Als Application Server nutze ich den Glassfish v2, der auch keine Fehlermeldung ausgibt, der Logout-Button funktioniert auch soweit und ich habe sämtliche bibliotheken aus der Livedemo von Exadel eingebunden (das war der letzte Tip aus dem JBoss-Forum).

Wenn jemand eine erleuchtende Idee hat, wäre ich sehr verbunden!


----------



## airliner (2. Mrz 2009)

Keiner einen Vorschlag?
Auch wenn's nur ins Blaue hineingeraten sein sollte, ruhig alles hier hinschreiben, vielleicht hilft es ja!


----------



## gex (8. Mrz 2009)

Problem gelöst? Wenn ja, was wars?


----------



## airliner (9. Mrz 2009)

Leider nein, hab die letzte Woche auch nicht weiter dran arbeiten können, weil ich krankgeschrieben war.


----------



## airliner (17. Mrz 2009)

So, seit wenigen Tagen ist das Problem gelöst...

• **Bereitgestellte Daten**
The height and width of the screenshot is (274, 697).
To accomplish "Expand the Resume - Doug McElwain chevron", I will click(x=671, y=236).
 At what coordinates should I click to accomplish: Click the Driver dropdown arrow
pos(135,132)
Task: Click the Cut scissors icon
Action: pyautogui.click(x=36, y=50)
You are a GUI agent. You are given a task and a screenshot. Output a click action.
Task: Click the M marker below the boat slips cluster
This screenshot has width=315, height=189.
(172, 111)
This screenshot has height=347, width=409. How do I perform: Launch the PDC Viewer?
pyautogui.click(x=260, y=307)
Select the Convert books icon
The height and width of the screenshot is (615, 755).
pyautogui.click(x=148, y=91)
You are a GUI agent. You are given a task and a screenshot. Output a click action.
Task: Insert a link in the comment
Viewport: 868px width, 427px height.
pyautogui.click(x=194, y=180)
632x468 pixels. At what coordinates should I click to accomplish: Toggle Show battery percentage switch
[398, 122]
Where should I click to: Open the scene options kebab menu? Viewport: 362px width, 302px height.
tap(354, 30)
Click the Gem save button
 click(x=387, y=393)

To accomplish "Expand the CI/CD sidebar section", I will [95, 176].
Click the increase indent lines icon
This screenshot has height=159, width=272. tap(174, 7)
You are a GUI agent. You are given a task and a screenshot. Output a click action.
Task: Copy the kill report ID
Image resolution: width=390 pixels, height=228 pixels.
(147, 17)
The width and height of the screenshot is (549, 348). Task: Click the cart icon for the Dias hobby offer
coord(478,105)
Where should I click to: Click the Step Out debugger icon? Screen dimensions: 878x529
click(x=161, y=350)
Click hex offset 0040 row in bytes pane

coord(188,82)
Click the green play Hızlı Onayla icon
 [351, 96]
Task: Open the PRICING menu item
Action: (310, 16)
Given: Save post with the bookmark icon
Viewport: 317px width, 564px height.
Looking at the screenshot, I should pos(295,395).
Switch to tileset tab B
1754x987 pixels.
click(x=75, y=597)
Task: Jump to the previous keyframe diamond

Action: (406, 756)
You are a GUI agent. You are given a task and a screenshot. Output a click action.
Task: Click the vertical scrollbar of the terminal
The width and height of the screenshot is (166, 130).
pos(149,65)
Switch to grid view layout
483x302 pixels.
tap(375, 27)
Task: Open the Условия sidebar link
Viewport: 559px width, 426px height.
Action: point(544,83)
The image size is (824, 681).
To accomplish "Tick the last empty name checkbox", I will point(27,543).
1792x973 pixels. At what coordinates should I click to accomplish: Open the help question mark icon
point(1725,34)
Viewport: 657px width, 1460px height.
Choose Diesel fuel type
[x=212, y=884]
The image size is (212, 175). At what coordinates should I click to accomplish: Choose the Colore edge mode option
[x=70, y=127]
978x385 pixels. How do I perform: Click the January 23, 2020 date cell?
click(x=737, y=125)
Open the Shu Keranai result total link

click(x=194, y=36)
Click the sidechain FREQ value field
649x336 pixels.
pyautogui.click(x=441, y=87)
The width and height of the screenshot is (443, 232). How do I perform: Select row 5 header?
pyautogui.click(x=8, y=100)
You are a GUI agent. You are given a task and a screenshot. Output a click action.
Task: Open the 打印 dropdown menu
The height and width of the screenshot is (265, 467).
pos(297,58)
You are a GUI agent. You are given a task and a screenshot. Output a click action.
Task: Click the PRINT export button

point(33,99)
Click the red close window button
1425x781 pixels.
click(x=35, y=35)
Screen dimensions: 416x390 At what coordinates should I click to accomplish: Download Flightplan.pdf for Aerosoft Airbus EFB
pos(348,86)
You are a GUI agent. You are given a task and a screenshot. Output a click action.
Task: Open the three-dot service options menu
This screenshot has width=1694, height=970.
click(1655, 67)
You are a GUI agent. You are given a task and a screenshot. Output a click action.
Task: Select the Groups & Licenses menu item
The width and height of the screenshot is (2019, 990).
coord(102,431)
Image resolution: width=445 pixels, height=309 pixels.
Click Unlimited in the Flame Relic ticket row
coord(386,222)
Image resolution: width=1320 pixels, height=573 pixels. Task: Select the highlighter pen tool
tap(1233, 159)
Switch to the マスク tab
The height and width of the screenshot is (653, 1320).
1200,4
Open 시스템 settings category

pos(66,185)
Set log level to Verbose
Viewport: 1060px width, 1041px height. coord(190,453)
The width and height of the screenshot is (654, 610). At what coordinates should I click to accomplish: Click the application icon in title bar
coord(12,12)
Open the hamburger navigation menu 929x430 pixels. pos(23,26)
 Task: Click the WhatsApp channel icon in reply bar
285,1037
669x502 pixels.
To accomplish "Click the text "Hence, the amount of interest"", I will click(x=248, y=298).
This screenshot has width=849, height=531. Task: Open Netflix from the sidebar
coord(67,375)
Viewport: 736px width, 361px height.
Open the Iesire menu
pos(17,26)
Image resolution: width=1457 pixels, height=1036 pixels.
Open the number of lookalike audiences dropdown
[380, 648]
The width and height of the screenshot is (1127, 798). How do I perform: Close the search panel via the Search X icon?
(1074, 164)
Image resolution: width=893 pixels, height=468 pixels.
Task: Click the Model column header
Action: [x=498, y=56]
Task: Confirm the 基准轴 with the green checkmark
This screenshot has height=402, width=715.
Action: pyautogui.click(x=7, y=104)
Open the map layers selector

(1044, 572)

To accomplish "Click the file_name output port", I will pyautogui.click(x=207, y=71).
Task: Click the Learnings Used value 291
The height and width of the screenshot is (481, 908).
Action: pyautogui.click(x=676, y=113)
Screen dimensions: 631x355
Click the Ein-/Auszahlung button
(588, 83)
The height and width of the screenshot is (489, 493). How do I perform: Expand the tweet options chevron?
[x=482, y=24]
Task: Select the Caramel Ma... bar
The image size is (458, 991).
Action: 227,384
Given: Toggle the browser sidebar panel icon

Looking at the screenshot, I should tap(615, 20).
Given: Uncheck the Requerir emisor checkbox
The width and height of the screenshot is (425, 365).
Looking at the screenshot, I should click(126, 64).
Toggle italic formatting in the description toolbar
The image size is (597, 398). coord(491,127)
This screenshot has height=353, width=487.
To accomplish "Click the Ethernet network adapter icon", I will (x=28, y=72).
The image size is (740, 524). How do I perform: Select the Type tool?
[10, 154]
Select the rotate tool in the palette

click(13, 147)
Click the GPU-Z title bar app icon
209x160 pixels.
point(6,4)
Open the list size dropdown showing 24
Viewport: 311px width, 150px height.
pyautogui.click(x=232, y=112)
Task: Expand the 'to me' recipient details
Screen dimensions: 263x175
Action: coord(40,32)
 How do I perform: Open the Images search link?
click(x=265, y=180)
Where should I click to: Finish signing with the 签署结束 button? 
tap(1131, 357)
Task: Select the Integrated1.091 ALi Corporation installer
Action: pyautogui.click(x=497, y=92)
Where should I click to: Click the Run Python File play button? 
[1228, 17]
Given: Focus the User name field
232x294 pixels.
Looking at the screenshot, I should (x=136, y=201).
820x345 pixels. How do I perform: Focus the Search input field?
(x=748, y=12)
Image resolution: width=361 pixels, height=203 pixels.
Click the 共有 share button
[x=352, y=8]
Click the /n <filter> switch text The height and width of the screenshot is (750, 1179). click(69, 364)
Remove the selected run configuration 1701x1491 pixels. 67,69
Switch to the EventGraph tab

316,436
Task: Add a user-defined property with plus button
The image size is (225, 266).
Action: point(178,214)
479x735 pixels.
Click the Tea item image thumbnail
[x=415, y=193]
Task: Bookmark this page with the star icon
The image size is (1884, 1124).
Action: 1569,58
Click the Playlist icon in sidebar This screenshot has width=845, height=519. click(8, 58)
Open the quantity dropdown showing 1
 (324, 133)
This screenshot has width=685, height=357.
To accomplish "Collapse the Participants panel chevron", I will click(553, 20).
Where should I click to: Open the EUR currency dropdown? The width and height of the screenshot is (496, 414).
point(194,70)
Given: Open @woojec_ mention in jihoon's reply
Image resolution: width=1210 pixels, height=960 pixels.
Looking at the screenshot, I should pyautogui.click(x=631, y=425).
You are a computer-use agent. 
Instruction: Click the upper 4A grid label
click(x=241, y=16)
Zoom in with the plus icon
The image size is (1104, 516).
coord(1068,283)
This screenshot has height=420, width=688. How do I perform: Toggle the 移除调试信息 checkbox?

• **Übungsaufgaben**
[1] Beantworte diese Fragen zum Forumstext:
(a) Welchen Application Server nennt der erste Beitrag?
(b) Weshalb konnte airliner laut dem Beitrag vom 9. März 2009 in der Woche davor nicht weiter an dem Problem arbeiten?
(c) Wer fragte am 8. März 2009, ob das Problem gelöst sei?
[2] Suche aus den Datensätzen jede Zeile heraus, die das Wort „green“ enthält, und schreibe diese Zeilen ab.

• **Die Ergebnisse**
[1]
(a) Der erste Beitrag nennt den Glassfish v2.
(b) Airliner war krankgeschrieben.
(c) Das fragte gex.

[2]
Click the green play Hızlı Onayla icon
Task: Confirm the 基准轴 with the green checkmark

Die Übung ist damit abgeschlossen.